Im weiteren Verlauf der Gespräche und Verhandlungen muss der Verkäufer/die Verkäuferin meist eine sanktionsbehaftete Verschwiegenheitserklärung, teilweise Vorverträge oder einen sogenannten „Letter of intent“ (loi) unterschreiben.

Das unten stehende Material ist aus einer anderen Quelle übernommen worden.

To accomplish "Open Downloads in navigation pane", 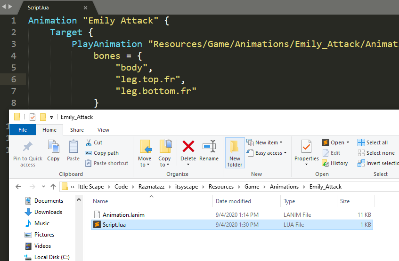I will click(48, 212).
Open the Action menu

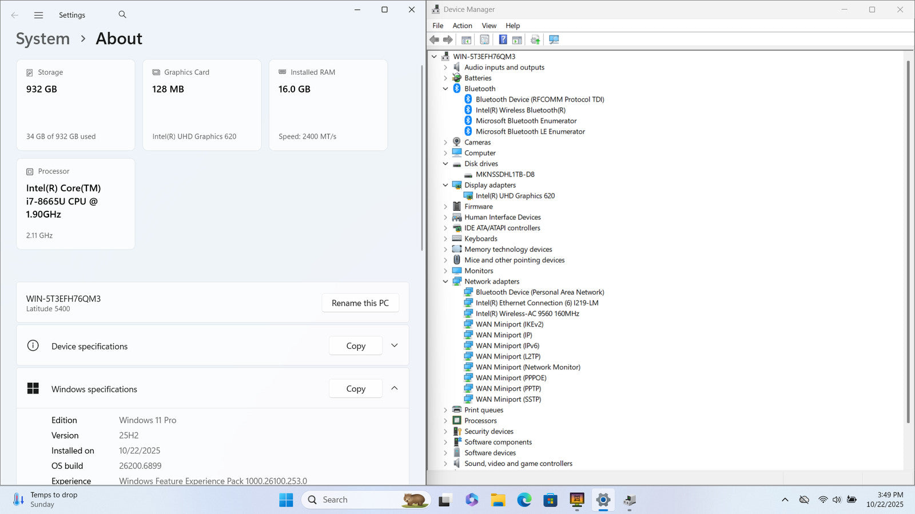point(462,26)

Die Investoren lassen sich regelmäßig von im M&A-Bereich tätigen Großkanzleien anwaltlich vertreten. Die dort erstellten Verträge (insb. Praxiskaufvertrag, Geschäftsführer-Dienstvertrag, Mietvertrag) sind äußerst umfangreich und sprachlich, insbesondere jedoch rechtlich äußerst anspruchsvoll. Darin werden dem Verkäufer/der Verkäuferin meist umfangreiche Verpflichtungen bis hin zu einer größeren Anzahl von Garantieerklärungen mit Schadensersatzverpflichtung auferlegt, wie auch sehr weitgehende Konkurrenzschutz- und Wettbewerbsklauseln.

Unter Umständen wird ein „Earn-Out“ oder eine „Cash&Debt Free-Vereinbarung“ vorgesehen oder von einem „Wording“, „Signing“ und „Closing“ gesprochen und darüber verhandelt.

Wenn auch ein lukrativer Kaufpreis lockt: Der Verkäufer oder die Verkäuferin sollte im Rahmen der Verhandlungen und insbesondere vor Unterzeichnung der notwendigen Verträge größte Vorsicht walten und sich in jedem Falle durch einen in diesem Bereich erfahrenen Rechtsanwalt und einen erfahrenen Steuerberater beraten und unterstützen lassen und diese an den Verhandlungen und den notwendigen (Vertrags-) Prüfungen beteiligen. Dies führt zu Gesprächen und Verhandlungen „auf Augenhöhe“. Schließlich soll das berufliche Lebenswerk erfolgreich und ohne Nachteile für den Verkäufer/die Verkäuferin übertragen werden.